But it’s ultimately the fact that its breed of bottom shelf quick-hit gas station sentimentality is still a force in society. You see it all the time online. You see it constantly in politics. We live on a planet where there’s a Ghostbusters sequel that positions Dead Harold Ramis at the intersection of Santa Claus and Jesus Christ and it made more than zero dollars. 

It’s not dissimilar to being a Disney Adult or crying at a Pixar movie even though those little bugs and robots aren’t actually real, they’re computers. That Calvin & Hobbes fanfic stuff, it’s emotional pornography. It’s bad for your dopamine and neural pathways. It’s too easy. 

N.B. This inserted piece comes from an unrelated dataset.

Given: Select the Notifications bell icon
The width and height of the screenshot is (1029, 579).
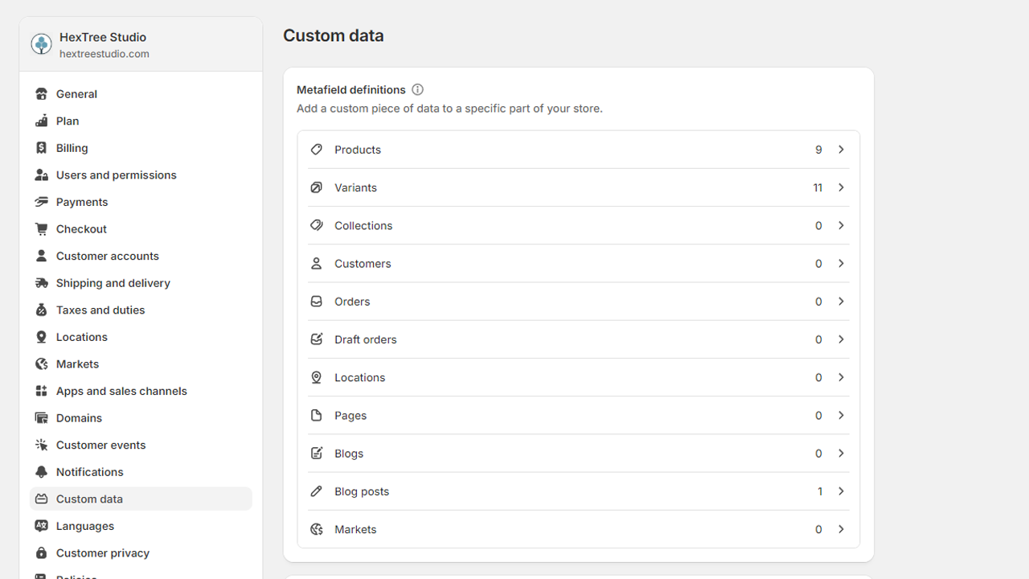Looking at the screenshot, I should click(41, 471).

Yeah yeah yeah. Calvin & Hobbes was important to me growing up (I am very smart and I’m the noble kind of lonely). Bill Watterson has a lot to say about authorial integrity and copyright and merchandising. By the numbers, the strip isn’t actually that sentimental. If you pay close attention it’s actually funny. Krazy Kat and Ignatz. It’s a completed art project with intent, and walled off, and outside the wall are barbarians with Calvin pissing on like a box that says “liberalism.” That was pretty well covered before the strip was even finished. Don’t need to watch reruns.

It’s just kind of remarkable that these radio transmissions from the bad old internet of 1997 can still work on people. AI slop, which this fanfic may as well have been, is the same thing. You churn it out in 5 seconds and think wow, I can’t believe that worked. It legitimately is horrifying how many people are susceptible to this craven emotional manipulation, this “what if a late Rob Reiner movie was even worse” nonsense. It looks for all the world like internet literacy, critical reading, critical evaluation of images, suspicion of the intent of any anonymous author, ability to detect con artists, hasn’t gotten any better since I was a kid. As AI or crypto scams get easier and the internet gets faster and more ubiquitous, those defense systems should be taught more. 

And for all the people who still make sad adult versions of comic strips, go reconcile with your parents or jog. You’ve spent too much time on the computer. It’s too late for me but you can still go outside.